**GIVEN RECORDS**.
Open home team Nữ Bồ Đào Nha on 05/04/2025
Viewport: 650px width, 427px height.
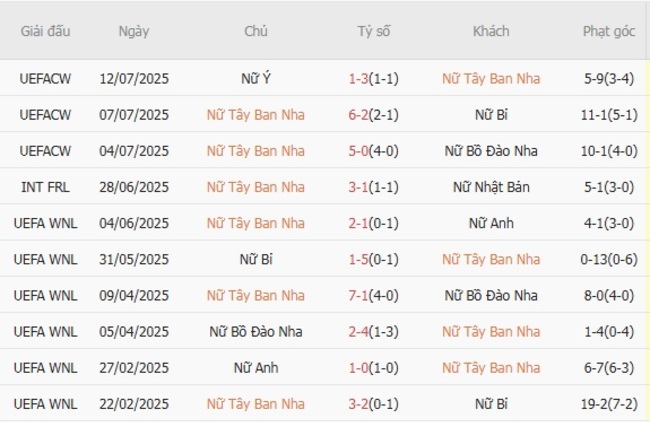tap(255, 331)
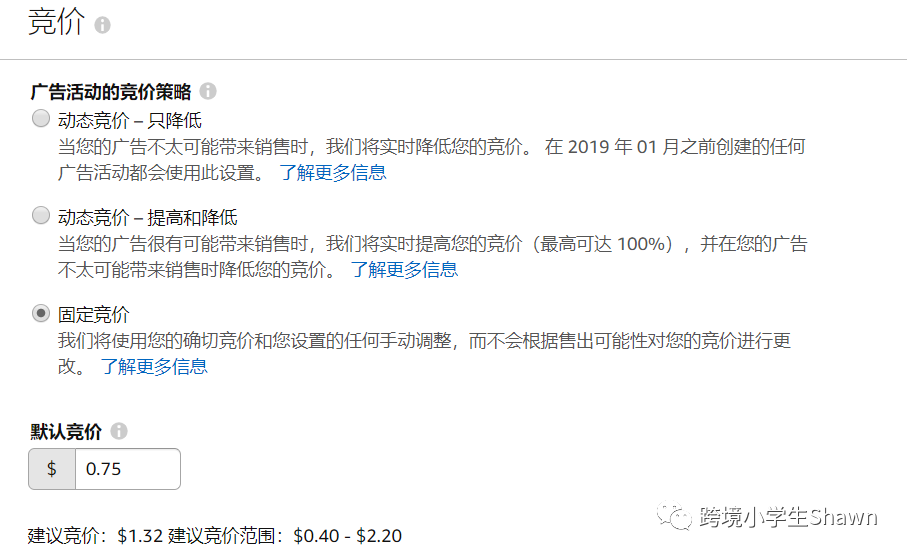Screen dimensions: 907x557
Task: Click the 竞价 section heading
Action: pyautogui.click(x=56, y=24)
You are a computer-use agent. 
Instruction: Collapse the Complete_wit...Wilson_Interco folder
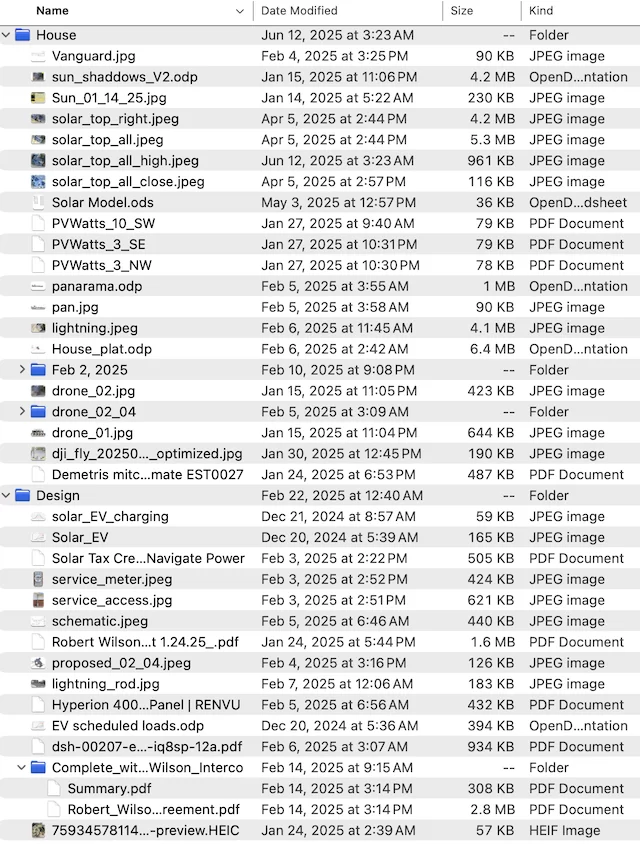(23, 768)
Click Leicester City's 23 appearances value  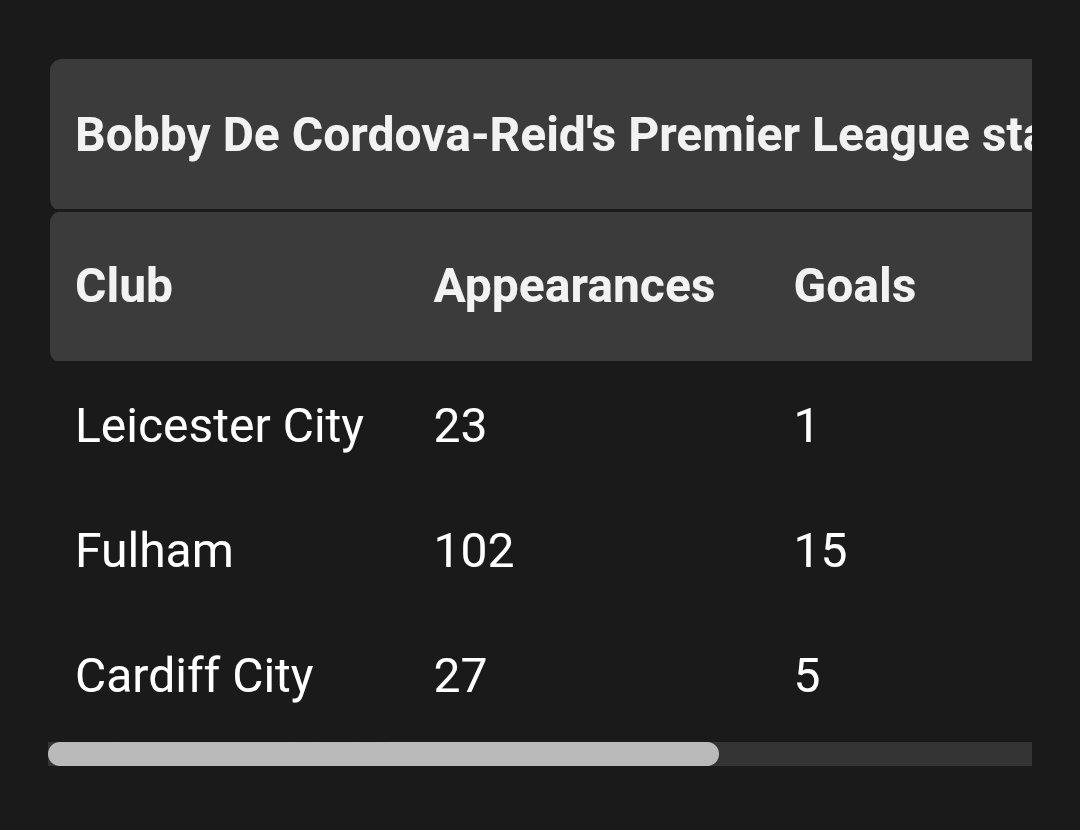(x=460, y=427)
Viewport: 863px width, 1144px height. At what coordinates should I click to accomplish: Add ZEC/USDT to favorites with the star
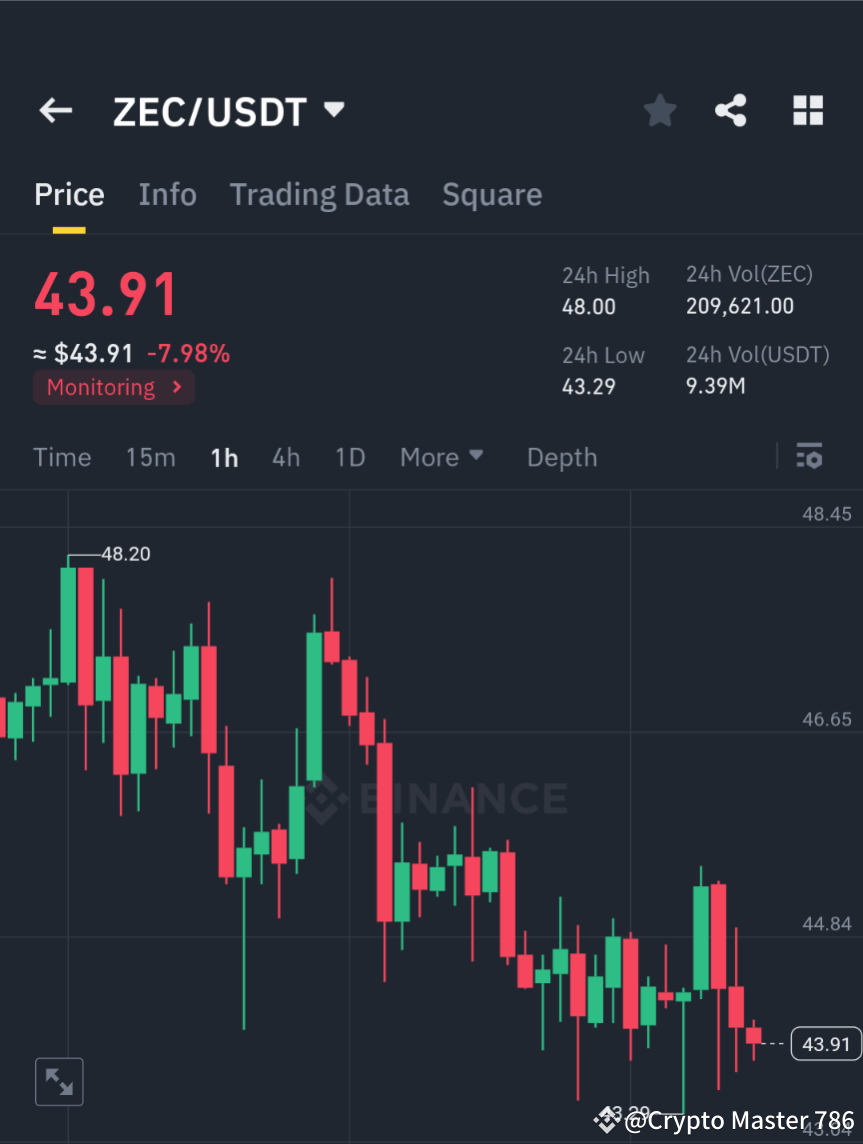[659, 111]
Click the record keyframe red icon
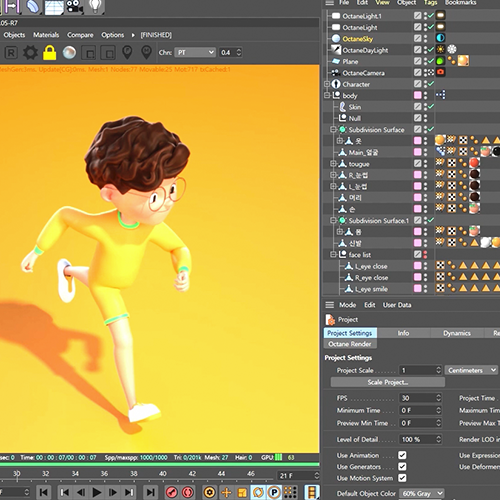Screen dimensions: 500x500 pos(172,492)
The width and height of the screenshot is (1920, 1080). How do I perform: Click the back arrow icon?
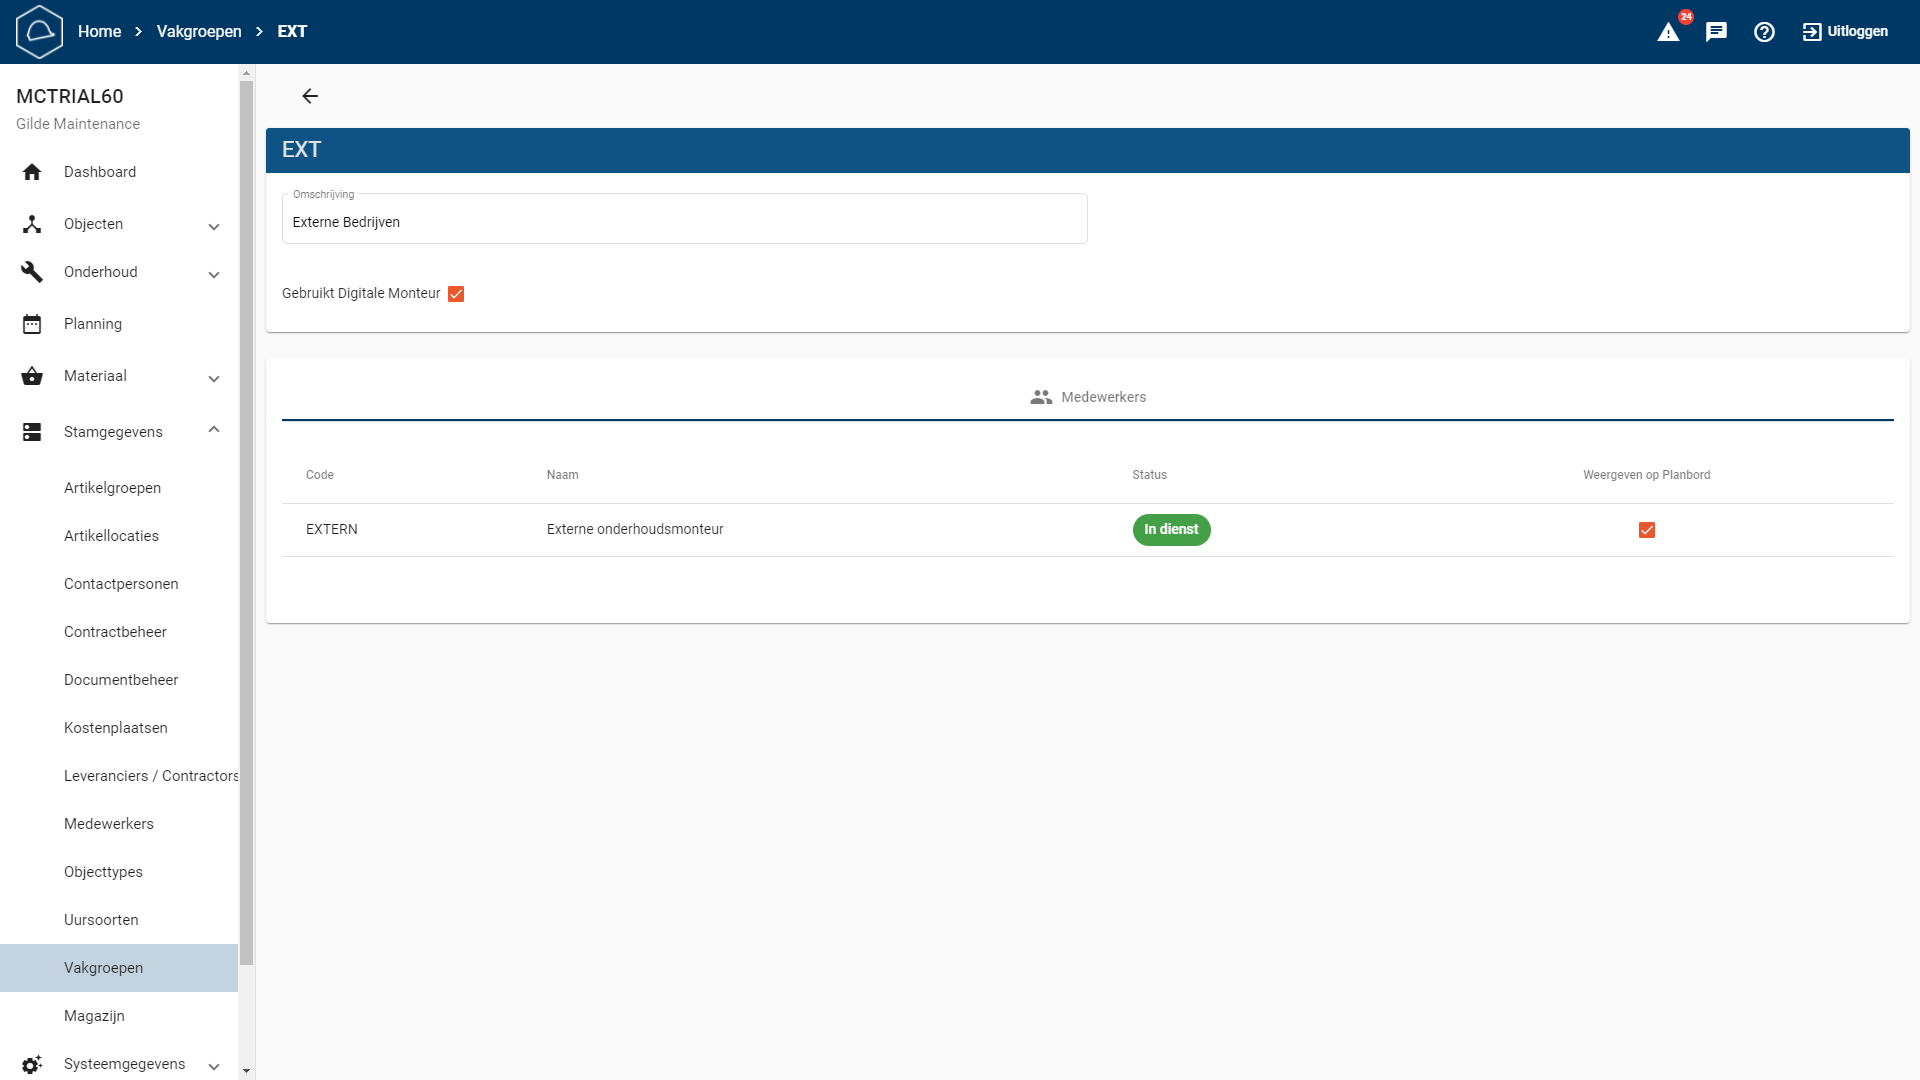pyautogui.click(x=310, y=96)
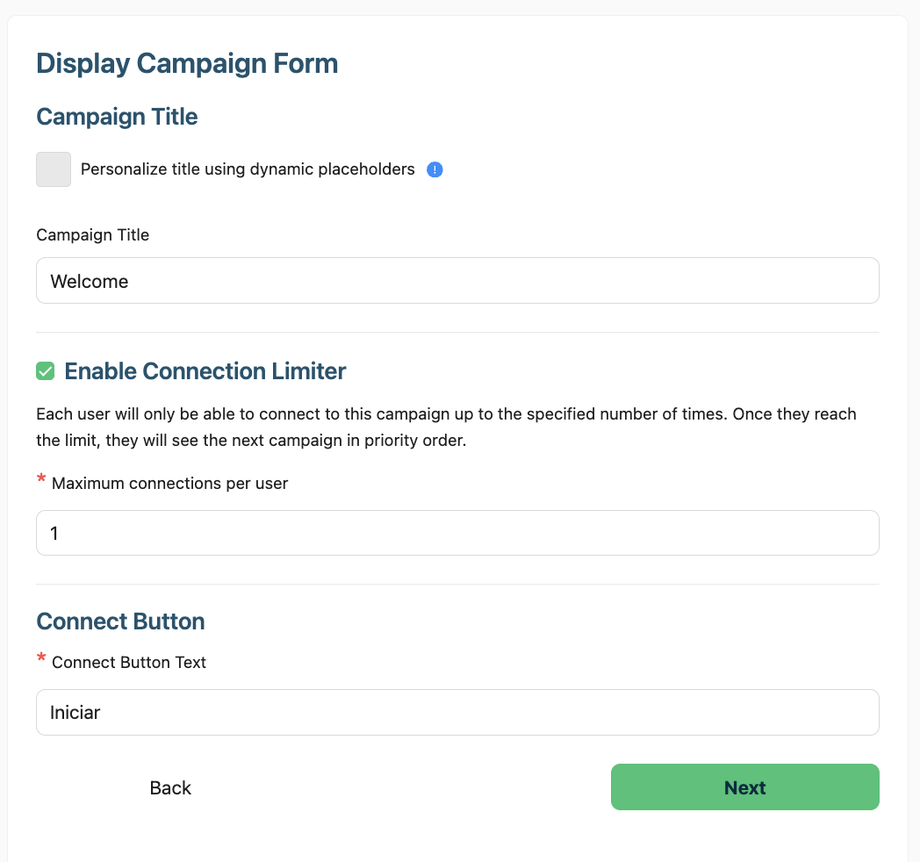Click the red asterisk beside Connect Button Text
This screenshot has width=920, height=862.
pos(41,659)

**WHAT YOU NEED TO DO**. Copy out the records word for word, the stretch from the line containing "Click the record keyframe red icon" through the end of the records. Leave the pictures out of your answer.

**EXERCISE OUTPUT**.
Click the record keyframe red icon
Screen dimensions: 500x500 pos(172,492)
The width and height of the screenshot is (1920, 1080). How do I perform: Click the back arrow icon?
pyautogui.click(x=310, y=96)
Click the red asterisk beside Connect Button Text
This screenshot has width=920, height=862.
pos(41,659)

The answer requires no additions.